Rapid diagnostic tests (RDTs) detecting the pan-malaria antigen lactate dehydrogenase (LDH) have become increasingly important in the diagnosis of non-falciparum infections. However, current monoclonal antibodies employed by manufacturers do not always consistently detect all malaria species. This is aggravated by the lack of appropriate WHO-defined International Standards (IS). P. falciparum is adapted for culturing in a lab setting, and this material is used to generate the WHO IS used for prequalification. However, generation of IS for other malaria species relies on time-consuming and expensive clinical sample collection, and use of recombinant proteins is not recommended. While new IS were recently developed for P. vivax, it is not sustainable for other species such as P. ovale spp, resulting in uncertain RDT detection rates for these species.
We took advantage of the adaptation of P. knowlesi to grow in vitro and the successful application of the CRISPR/Cas9 technique for orthologue replacement to substitute the pkldh gene with its orthologue from P. vivax and P. ovale spp. These lines were tested against various RDTs from different companies to compare species specific reactivity and sensitivity.
The transgenic PkPvLDHOR line was detected by all RDTs assessed.
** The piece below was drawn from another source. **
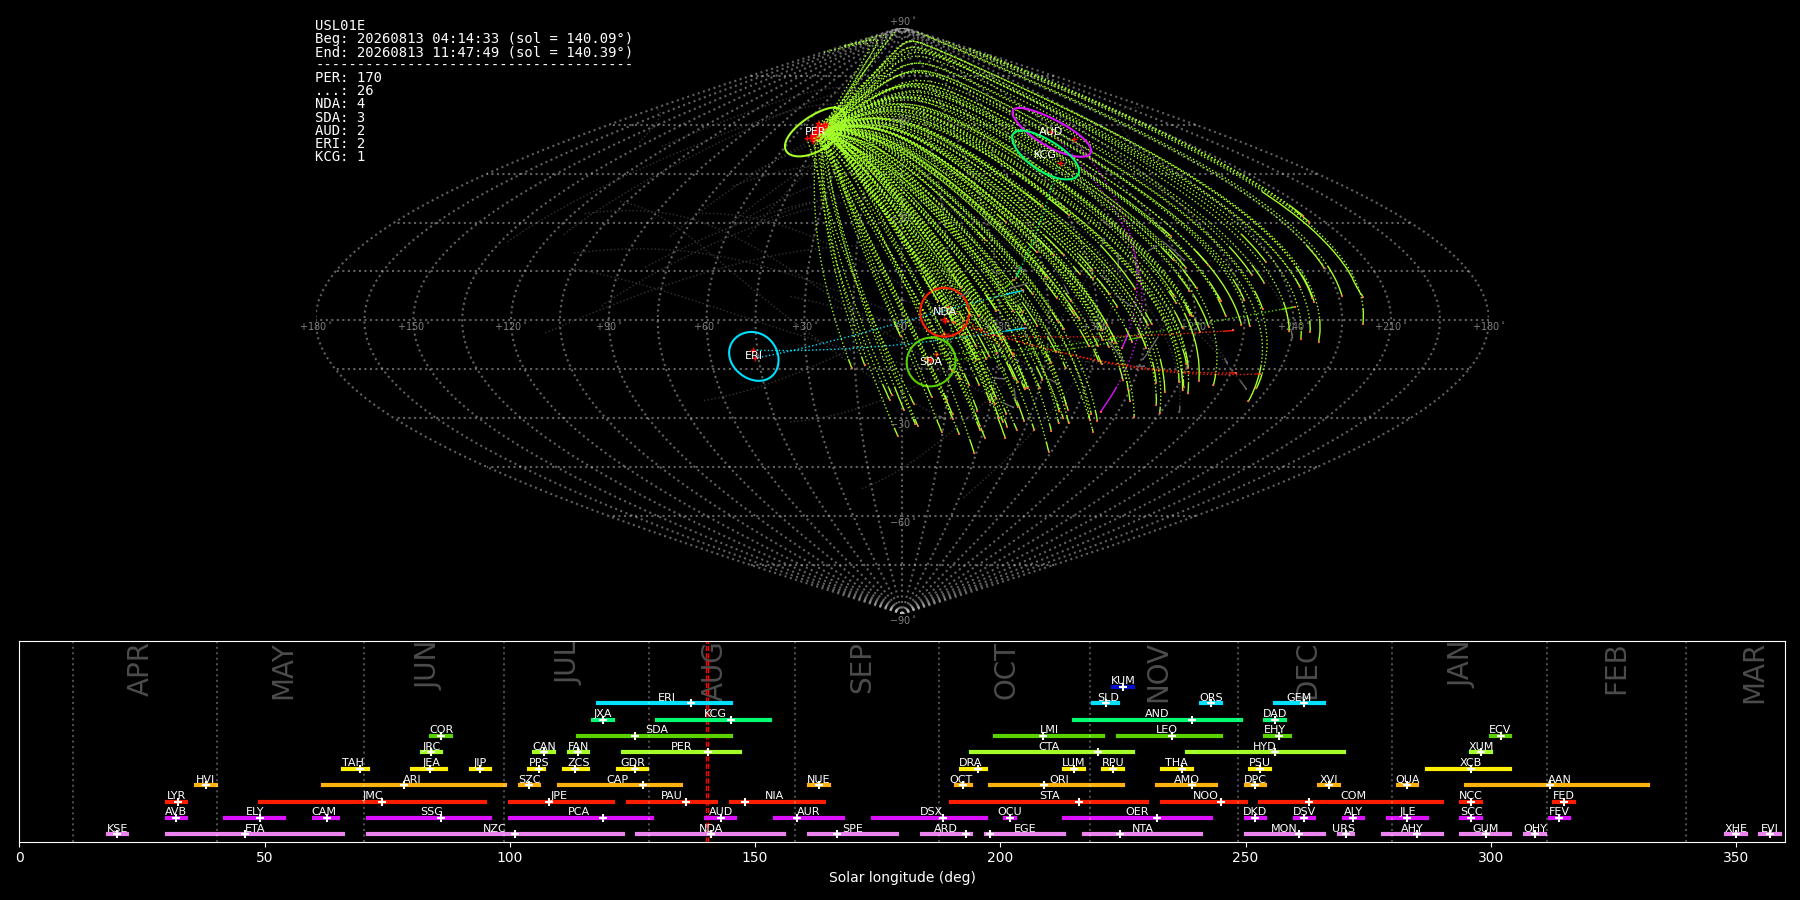Select the red NDA radiant circle
Viewport: 1800px width, 900px height.
coord(945,312)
The detection intensity of our transgenic line was higher than the WHO-derived P.vivax IS from clinical isolates, even at lower dilutions. No cross-reactivity occurred with PkLDH samples, despite their evolutionary similarity. Moreover, comparisons of lines expressing PocLDH and PowLDH revealed distinct detection profiles varying between RDT devices. This provided a proof of concept for the generation of P. knowlesi transgenic lines expressing polymorphic variants of PvLDH and PoLDH.
This approach provides the basis for the creation of a panel of species-specific LDH-expressing transgenic lines constituting a renewable source of biological material to establish WHO International Standards, improve validation of existing RDTs and development of more accurate pan-LDH RDTs.